▶ WORK TO BE COMPLETED:
Only the lines from the top of the data through the one with "https://www.ssafa.org.uk/cardiff5k/ (1463, 1053)" are to be written out, each exactly as it stands.

▶ DATASET RECORDS:
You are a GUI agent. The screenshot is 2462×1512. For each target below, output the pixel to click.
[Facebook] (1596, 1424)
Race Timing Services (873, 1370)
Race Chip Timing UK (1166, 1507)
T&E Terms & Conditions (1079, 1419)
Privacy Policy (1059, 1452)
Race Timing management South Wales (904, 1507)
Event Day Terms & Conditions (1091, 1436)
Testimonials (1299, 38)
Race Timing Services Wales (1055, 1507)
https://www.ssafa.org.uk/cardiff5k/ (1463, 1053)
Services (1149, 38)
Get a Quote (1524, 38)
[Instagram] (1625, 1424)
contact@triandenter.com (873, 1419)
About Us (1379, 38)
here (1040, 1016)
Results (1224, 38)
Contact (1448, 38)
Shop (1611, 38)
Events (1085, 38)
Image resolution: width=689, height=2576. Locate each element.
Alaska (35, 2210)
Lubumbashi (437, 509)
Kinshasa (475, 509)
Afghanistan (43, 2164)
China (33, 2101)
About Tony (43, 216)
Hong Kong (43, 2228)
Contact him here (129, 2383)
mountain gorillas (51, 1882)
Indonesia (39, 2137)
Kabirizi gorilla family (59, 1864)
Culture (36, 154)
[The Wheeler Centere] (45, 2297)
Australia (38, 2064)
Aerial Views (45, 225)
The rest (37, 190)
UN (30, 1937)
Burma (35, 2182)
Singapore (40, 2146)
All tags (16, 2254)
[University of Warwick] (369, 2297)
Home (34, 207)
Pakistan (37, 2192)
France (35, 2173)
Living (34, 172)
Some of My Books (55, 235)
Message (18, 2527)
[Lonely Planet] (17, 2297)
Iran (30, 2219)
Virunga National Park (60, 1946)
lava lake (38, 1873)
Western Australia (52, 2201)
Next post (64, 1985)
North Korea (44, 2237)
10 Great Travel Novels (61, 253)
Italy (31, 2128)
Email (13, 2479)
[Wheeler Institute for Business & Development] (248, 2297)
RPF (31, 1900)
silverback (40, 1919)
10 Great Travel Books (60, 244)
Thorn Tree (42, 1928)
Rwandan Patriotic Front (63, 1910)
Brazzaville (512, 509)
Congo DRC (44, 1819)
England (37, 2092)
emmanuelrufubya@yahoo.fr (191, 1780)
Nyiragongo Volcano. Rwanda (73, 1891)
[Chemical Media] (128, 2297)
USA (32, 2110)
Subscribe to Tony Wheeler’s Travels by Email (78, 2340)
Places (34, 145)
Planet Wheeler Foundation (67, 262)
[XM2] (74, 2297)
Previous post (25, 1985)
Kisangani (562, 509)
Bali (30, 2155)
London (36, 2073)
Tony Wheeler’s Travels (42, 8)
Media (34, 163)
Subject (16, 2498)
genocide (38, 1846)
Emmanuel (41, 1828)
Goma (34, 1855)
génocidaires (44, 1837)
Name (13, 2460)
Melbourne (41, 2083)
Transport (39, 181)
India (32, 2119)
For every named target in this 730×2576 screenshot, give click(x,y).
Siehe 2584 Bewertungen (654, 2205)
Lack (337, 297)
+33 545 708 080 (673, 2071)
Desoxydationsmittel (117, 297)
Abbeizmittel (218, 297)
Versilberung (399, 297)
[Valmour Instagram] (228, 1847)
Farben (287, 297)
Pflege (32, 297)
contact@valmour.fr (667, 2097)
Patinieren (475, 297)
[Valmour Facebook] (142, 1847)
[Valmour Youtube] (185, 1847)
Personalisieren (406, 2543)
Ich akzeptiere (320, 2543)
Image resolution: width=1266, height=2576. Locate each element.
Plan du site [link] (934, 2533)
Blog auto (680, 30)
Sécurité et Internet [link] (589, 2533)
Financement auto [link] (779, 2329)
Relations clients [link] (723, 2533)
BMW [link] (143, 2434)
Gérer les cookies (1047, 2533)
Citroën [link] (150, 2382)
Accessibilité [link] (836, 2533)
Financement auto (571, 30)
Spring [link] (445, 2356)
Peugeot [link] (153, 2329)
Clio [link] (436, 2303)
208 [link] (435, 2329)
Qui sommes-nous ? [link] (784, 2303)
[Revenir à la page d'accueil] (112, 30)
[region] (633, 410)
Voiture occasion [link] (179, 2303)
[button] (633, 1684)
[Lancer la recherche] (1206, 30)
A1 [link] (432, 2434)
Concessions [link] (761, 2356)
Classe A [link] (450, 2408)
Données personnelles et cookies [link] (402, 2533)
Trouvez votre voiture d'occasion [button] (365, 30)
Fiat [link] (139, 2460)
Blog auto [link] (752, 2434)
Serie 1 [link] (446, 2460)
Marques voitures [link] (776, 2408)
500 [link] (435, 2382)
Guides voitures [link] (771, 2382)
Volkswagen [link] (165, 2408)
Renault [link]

▶ ANSWER SPACE:
You are a GUI agent. The screenshot is 2462×1512. For each target below, output the pixel to click.
[Facebook] (1596, 1424)
Race Timing Services (873, 1370)
Race Chip Timing UK (1166, 1507)
T&E Terms & Conditions (1079, 1419)
Privacy Policy (1059, 1452)
Race Timing management South Wales (904, 1507)
Event Day Terms & Conditions (1091, 1436)
Testimonials (1299, 38)
Race Timing Services Wales (1055, 1507)
https://www.ssafa.org.uk/cardiff5k/ (1463, 1053)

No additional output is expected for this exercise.